→ THE PROBLEM
Return every line below exactly, without dropping any.

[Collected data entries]
*** Begin section ***

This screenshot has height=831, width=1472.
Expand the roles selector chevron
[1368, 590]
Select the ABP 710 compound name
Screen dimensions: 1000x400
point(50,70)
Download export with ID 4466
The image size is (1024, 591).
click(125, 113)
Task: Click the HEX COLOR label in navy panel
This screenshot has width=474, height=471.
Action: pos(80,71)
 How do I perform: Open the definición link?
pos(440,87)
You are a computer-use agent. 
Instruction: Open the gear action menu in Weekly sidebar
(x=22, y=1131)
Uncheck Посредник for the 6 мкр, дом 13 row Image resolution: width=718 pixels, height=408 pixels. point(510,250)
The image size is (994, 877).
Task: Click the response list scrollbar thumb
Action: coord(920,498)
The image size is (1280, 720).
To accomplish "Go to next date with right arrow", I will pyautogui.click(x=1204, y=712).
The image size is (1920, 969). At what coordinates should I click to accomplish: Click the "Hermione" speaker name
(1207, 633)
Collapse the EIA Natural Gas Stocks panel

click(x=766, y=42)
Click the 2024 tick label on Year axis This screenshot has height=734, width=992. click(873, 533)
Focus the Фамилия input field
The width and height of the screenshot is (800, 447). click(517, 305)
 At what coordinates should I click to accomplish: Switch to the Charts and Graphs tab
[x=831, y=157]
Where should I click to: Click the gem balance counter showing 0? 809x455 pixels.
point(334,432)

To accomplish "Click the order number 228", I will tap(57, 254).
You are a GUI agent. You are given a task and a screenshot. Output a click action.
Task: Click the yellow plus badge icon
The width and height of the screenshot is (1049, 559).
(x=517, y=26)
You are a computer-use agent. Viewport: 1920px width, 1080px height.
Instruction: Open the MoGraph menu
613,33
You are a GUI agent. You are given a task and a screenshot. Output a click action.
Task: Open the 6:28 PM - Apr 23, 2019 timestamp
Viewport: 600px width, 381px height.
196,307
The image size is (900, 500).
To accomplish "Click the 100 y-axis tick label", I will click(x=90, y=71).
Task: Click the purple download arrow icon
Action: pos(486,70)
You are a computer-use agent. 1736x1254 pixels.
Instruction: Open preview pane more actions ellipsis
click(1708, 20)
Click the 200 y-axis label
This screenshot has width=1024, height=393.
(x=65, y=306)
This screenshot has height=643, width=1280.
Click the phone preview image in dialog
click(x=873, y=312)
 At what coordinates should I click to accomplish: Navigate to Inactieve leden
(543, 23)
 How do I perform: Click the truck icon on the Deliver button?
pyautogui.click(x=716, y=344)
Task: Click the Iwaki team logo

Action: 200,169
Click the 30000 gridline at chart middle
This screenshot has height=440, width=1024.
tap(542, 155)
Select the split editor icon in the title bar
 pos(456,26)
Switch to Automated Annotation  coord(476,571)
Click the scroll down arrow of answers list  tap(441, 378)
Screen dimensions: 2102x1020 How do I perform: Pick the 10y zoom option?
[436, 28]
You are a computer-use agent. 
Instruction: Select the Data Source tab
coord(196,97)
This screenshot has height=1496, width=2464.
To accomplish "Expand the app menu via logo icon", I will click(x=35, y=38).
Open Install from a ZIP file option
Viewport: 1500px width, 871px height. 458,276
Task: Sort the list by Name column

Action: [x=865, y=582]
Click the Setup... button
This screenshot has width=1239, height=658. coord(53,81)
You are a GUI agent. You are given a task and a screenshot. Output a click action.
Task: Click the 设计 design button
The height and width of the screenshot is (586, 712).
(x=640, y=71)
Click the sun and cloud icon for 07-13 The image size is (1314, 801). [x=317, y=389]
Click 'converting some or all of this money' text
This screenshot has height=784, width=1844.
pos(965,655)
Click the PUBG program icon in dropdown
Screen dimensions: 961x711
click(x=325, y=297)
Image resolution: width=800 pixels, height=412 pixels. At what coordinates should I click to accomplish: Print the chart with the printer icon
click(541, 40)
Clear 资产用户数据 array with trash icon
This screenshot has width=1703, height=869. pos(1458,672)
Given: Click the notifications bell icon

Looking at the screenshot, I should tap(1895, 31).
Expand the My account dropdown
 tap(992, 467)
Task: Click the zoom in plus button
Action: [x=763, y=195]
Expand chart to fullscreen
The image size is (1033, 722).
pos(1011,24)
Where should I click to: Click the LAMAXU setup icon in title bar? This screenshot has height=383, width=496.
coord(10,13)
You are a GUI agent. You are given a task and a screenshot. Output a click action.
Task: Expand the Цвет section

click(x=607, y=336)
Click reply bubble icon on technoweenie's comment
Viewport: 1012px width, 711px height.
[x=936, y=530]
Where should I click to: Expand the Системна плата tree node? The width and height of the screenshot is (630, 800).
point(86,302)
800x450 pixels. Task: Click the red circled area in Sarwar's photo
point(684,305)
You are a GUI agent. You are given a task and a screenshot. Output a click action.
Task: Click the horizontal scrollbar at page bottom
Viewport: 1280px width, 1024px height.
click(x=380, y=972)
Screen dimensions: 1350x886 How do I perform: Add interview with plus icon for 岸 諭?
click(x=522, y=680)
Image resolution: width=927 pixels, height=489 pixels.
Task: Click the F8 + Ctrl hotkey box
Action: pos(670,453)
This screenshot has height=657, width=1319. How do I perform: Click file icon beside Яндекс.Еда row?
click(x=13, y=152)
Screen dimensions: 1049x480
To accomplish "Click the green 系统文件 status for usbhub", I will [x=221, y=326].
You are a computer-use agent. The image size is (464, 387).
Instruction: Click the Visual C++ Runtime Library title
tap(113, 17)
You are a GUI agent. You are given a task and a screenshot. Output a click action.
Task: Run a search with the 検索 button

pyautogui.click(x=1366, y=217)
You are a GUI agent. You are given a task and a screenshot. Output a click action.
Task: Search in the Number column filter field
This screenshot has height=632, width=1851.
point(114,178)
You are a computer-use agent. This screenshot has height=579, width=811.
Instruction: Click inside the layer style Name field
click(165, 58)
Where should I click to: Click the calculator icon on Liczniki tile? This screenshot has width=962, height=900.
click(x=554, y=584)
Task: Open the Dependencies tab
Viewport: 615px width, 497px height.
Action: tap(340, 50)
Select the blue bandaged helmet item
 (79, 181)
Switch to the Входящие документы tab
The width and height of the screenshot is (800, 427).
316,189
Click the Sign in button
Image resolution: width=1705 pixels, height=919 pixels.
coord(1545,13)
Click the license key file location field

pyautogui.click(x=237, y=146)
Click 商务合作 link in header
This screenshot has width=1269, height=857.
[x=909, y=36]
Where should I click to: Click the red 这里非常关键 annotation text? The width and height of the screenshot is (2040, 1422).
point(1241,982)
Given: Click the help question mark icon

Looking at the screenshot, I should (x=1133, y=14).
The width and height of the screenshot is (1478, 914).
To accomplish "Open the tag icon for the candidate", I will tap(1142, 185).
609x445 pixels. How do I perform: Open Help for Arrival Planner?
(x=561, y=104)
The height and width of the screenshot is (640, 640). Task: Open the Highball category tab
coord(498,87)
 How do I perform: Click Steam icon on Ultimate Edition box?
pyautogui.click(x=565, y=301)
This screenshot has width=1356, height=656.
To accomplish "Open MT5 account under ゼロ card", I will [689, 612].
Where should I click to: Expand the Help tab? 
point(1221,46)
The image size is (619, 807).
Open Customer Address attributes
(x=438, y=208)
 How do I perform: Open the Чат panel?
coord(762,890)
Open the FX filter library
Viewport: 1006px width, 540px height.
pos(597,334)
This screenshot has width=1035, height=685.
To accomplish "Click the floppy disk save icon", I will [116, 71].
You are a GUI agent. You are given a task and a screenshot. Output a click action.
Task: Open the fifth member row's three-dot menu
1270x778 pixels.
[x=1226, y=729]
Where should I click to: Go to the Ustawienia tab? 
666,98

*** End section ***

→ ANSWER SECTION
This screenshot has height=831, width=1472.
Expand the roles selector chevron
[1368, 590]
Select the ABP 710 compound name
Screen dimensions: 1000x400
point(50,70)
Download export with ID 4466
The image size is (1024, 591).
click(125, 113)
Task: Click the HEX COLOR label in navy panel
This screenshot has width=474, height=471.
Action: pos(80,71)
 How do I perform: Open the definición link?
pos(440,87)
You are a computer-use agent. 
Instruction: Open the gear action menu in Weekly sidebar
(x=22, y=1131)
Uncheck Посредник for the 6 мкр, дом 13 row Image resolution: width=718 pixels, height=408 pixels. point(510,250)
The image size is (994, 877).
Task: Click the response list scrollbar thumb
Action: coord(920,498)
The image size is (1280, 720).
To accomplish "Go to next date with right arrow", I will pyautogui.click(x=1204, y=712).
The image size is (1920, 969). At what coordinates should I click to accomplish: Click the "Hermione" speaker name
(1207, 633)
Collapse the EIA Natural Gas Stocks panel

click(x=766, y=42)
Click the 2024 tick label on Year axis This screenshot has height=734, width=992. click(873, 533)
Focus the Фамилия input field
The width and height of the screenshot is (800, 447). click(517, 305)
 At what coordinates should I click to accomplish: Switch to the Charts and Graphs tab
[x=831, y=157]
Where should I click to: Click the gem balance counter showing 0? 809x455 pixels.
point(334,432)

To accomplish "Click the order number 228", I will tap(57, 254).
You are a GUI agent. You are given a task and a screenshot. Output a click action.
Task: Click the yellow plus badge icon
The width and height of the screenshot is (1049, 559).
(x=517, y=26)
You are a computer-use agent. Viewport: 1920px width, 1080px height.
Instruction: Open the MoGraph menu
613,33
You are a GUI agent. You are given a task and a screenshot. Output a click action.
Task: Open the 6:28 PM - Apr 23, 2019 timestamp
Viewport: 600px width, 381px height.
196,307
The image size is (900, 500).
To accomplish "Click the 100 y-axis tick label", I will click(x=90, y=71).
Task: Click the purple download arrow icon
Action: pos(486,70)
You are a computer-use agent. 1736x1254 pixels.
Instruction: Open preview pane more actions ellipsis
click(1708, 20)
Click the 200 y-axis label
This screenshot has width=1024, height=393.
(x=65, y=306)
This screenshot has height=643, width=1280.
Click the phone preview image in dialog
click(x=873, y=312)
 At what coordinates should I click to accomplish: Navigate to Inactieve leden
(543, 23)
 How do I perform: Click the truck icon on the Deliver button?
pyautogui.click(x=716, y=344)
Task: Click the Iwaki team logo

Action: 200,169
Click the 30000 gridline at chart middle
This screenshot has height=440, width=1024.
tap(542, 155)
Select the split editor icon in the title bar
 pos(456,26)
Switch to Automated Annotation  coord(476,571)
Click the scroll down arrow of answers list  tap(441, 378)
Screen dimensions: 2102x1020 How do I perform: Pick the 10y zoom option?
[436, 28]
You are a computer-use agent. 
Instruction: Select the Data Source tab
coord(196,97)
This screenshot has height=1496, width=2464.
To accomplish "Expand the app menu via logo icon", I will click(x=35, y=38).
Open Install from a ZIP file option
Viewport: 1500px width, 871px height. 458,276
Task: Sort the list by Name column

Action: [x=865, y=582]
Click the Setup... button
This screenshot has width=1239, height=658. coord(53,81)
You are a GUI agent. You are given a task and a screenshot. Output a click action.
Task: Click the 设计 design button
The height and width of the screenshot is (586, 712).
(x=640, y=71)
Click the sun and cloud icon for 07-13 The image size is (1314, 801). [x=317, y=389]
Click 'converting some or all of this money' text
This screenshot has height=784, width=1844.
pos(965,655)
Click the PUBG program icon in dropdown
Screen dimensions: 961x711
click(x=325, y=297)
Image resolution: width=800 pixels, height=412 pixels. At what coordinates should I click to accomplish: Print the chart with the printer icon
click(541, 40)
Clear 资产用户数据 array with trash icon
This screenshot has width=1703, height=869. pos(1458,672)
Given: Click the notifications bell icon

Looking at the screenshot, I should tap(1895, 31).
Expand the My account dropdown
 tap(992, 467)
Task: Click the zoom in plus button
Action: [x=763, y=195]
Expand chart to fullscreen
The image size is (1033, 722).
pos(1011,24)
Where should I click to: Click the LAMAXU setup icon in title bar? This screenshot has height=383, width=496.
coord(10,13)
You are a GUI agent. You are given a task and a screenshot. Output a click action.
Task: Expand the Цвет section

click(x=607, y=336)
Click reply bubble icon on technoweenie's comment
Viewport: 1012px width, 711px height.
[x=936, y=530]
Where should I click to: Expand the Системна плата tree node? The width and height of the screenshot is (630, 800).
point(86,302)
800x450 pixels. Task: Click the red circled area in Sarwar's photo
point(684,305)
You are a GUI agent. You are given a task and a screenshot. Output a click action.
Task: Click the horizontal scrollbar at page bottom
Viewport: 1280px width, 1024px height.
click(x=380, y=972)
Screen dimensions: 1350x886 How do I perform: Add interview with plus icon for 岸 諭?
click(x=522, y=680)
Image resolution: width=927 pixels, height=489 pixels.
Task: Click the F8 + Ctrl hotkey box
Action: pos(670,453)
This screenshot has height=657, width=1319. How do I perform: Click file icon beside Яндекс.Еда row?
click(x=13, y=152)
Screen dimensions: 1049x480
To accomplish "Click the green 系统文件 status for usbhub", I will [x=221, y=326].
You are a computer-use agent. The image size is (464, 387).
Instruction: Click the Visual C++ Runtime Library title
tap(113, 17)
You are a GUI agent. You are given a task and a screenshot. Output a click action.
Task: Run a search with the 検索 button

pyautogui.click(x=1366, y=217)
You are a GUI agent. You are given a task and a screenshot. Output a click action.
Task: Search in the Number column filter field
This screenshot has height=632, width=1851.
point(114,178)
You are a computer-use agent. This screenshot has height=579, width=811.
Instruction: Click inside the layer style Name field
click(165, 58)
Where should I click to: Click the calculator icon on Liczniki tile? This screenshot has width=962, height=900.
click(x=554, y=584)
Task: Open the Dependencies tab
Viewport: 615px width, 497px height.
Action: tap(340, 50)
Select the blue bandaged helmet item
 (79, 181)
Switch to the Входящие документы tab
The width and height of the screenshot is (800, 427).
316,189
Click the Sign in button
Image resolution: width=1705 pixels, height=919 pixels.
coord(1545,13)
Click the license key file location field

pyautogui.click(x=237, y=146)
Click 商务合作 link in header
This screenshot has width=1269, height=857.
[x=909, y=36]
Where should I click to: Click the red 这里非常关键 annotation text? The width and height of the screenshot is (2040, 1422).
point(1241,982)
Given: Click the help question mark icon

Looking at the screenshot, I should (x=1133, y=14).
The width and height of the screenshot is (1478, 914).
To accomplish "Open the tag icon for the candidate", I will tap(1142, 185).
609x445 pixels. How do I perform: Open Help for Arrival Planner?
(x=561, y=104)
The height and width of the screenshot is (640, 640). Task: Open the Highball category tab
coord(498,87)
 How do I perform: Click Steam icon on Ultimate Edition box?
pyautogui.click(x=565, y=301)
This screenshot has width=1356, height=656.
To accomplish "Open MT5 account under ゼロ card", I will [689, 612].
Where should I click to: Expand the Help tab? 
point(1221,46)
The image size is (619, 807).
Open Customer Address attributes
(x=438, y=208)
 How do I perform: Open the Чат panel?
coord(762,890)
Open the FX filter library
Viewport: 1006px width, 540px height.
pos(597,334)
This screenshot has width=1035, height=685.
To accomplish "Click the floppy disk save icon", I will [116, 71].
You are a GUI agent. You are given a task and a screenshot. Output a click action.
Task: Open the fifth member row's three-dot menu
1270x778 pixels.
[x=1226, y=729]
Where should I click to: Go to the Ustawienia tab? 
666,98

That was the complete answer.